I had the opposite recently. Trying to log into my alma mater's website to get a copy of transcripts, but my account had long ago locked out. They asked me questions over the phone to reset it, but I couldn't answer any of them.
"What is your phone number on file?" Shoot, I don't know, it was an old number that I changed maybe 6 years ago...
"What is your address on file?" I've moved maybe five times since then? I tried "was it in another state?" to narrow it down, but the answer was "I can't say that".
"Okay, we can verify you by classes you took..." Great, now we're getting somewhere! I took Intro to Ethics. "We need to know what term." Okay, this is tricky, it was like 10 years ago... Fall of 2006? "We need to know professor's name." Um. I think I have the book here, I know he wrote it... Professor McLaughlin? "I also need to know the day of the week the class was held and what time the class was."
Are you effing kidding me? I wish I was joking. I ended up just calling my old advisor and he "verified" me with an email to the helpdesk.
I was literally just about to post this. I refuse to make my password less secure though - and security questions really are just "alternate passwords".
I've never had a problem but I have had a few reps who are trying to not act really surprised. I've had one instance of someone trying to stifle laughter (of the "You can't be serious") kind. Taking security seriously is a rare thing. :(
They usually stop me after the 8th or so character. I'd be concerned but if any potential social engineer has the first 8 characters they likely have the full string anyways so stopping early makes both our jobs easier.
On several social engineering calls I've had reps who were happy with just "it's just a bunch of random characters, would be a little silly if I tried to read it out"
Perhaps I should say that my first pet's name was "mellower retry audited grieves" rather than "esrhciaiyzhkj". (Both are random, and both have very close to the same information content given the dictionary I used.)
> When I see that I can use any symbol from '%!#&' or whatever list they provide, I can only imagine it's a really naive SQL-injection defense. Is there any valid reason for this?
One reason I've seen for this is that the website is just a front-end for some older mainframe system that has password rules from 1987. Banks and insurance companies are frequently culprits here.
They should have required proper guiding when creating a new password. I normally use passwords that are like 80 characters long, generated in a password manager. If I paste one of these in a password field, then submit, I get the warning that it's too long. Why didn't it say so when I pasted it? Why put a limit on it below 256 characters? Does that really matter nowadays? It's not a 5MB selfie I'm uploading.
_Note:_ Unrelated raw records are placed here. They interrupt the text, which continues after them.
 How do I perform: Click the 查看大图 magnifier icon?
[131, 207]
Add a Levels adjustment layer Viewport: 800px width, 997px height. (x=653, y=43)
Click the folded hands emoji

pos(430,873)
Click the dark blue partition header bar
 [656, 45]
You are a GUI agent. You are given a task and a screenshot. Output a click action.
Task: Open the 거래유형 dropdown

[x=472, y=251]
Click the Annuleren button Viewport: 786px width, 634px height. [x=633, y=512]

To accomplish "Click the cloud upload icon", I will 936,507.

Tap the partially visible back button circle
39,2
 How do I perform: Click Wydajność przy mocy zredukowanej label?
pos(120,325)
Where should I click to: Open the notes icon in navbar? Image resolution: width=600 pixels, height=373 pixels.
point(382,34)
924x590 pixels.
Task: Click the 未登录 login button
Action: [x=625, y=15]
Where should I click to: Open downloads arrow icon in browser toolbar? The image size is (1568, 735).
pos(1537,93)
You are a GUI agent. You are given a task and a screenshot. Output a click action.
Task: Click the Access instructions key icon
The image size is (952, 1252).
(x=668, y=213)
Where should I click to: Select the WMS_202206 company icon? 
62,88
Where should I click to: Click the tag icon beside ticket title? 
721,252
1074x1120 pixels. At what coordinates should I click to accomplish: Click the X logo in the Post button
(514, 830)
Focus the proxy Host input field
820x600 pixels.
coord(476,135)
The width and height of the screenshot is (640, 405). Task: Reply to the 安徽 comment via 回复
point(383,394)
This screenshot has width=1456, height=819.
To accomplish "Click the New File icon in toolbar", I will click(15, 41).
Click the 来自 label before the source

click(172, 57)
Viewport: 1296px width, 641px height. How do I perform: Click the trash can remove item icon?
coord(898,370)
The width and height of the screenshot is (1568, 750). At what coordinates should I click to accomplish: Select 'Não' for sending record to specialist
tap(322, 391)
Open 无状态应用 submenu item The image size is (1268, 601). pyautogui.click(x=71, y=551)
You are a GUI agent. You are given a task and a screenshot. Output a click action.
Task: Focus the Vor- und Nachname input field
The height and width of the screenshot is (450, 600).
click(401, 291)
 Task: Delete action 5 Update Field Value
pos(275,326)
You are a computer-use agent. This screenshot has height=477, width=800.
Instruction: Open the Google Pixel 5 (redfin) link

The limitions of the password should be built in the HTML of the form like a regex or something easier.
Couldn't Google just auto-register an account with a known good password, and penalise the account if it fails? Someone else mentioned improving the http authentication 'api', which would definitely help in this regard; until then there are drawbacks to the auto-register approach including things like captchas. Sites would have to explicitly allow the Google bot to bypass them.
How do you check if password is salted and hashed correctly afterwards? There's not much use of strong passwords if they are stored in plaintext anyway.
- Glad they're recommending a stop to the pointless "password must be no longer than (16, 20, ...) characters". Aren't you storing a constant-length hash anyway?
- Why do some logins restrict which ASCII characters can be used? When I see that I can use any symbol from '%!#&' or whatever list they provide, I can only imagine it's a really naive SQL-injection defense. Is there any valid reason for this?
- And glad to see they're recommending against "security challenges". Half the time I'm forced to pick a security question, either none of them apply, a bunch of them are ambiguous ("what's your favorite movie?" - uhh, I'll give you a different answer depending on my mood, etc.), or they're easily searchable ("where did you go to high school?")
Unfortunately I doubt the bad actors will pay too much attention to this. I know Google is planning on dinging sites that don't use HTTPS, is it possible they could ding sites for poor password policies?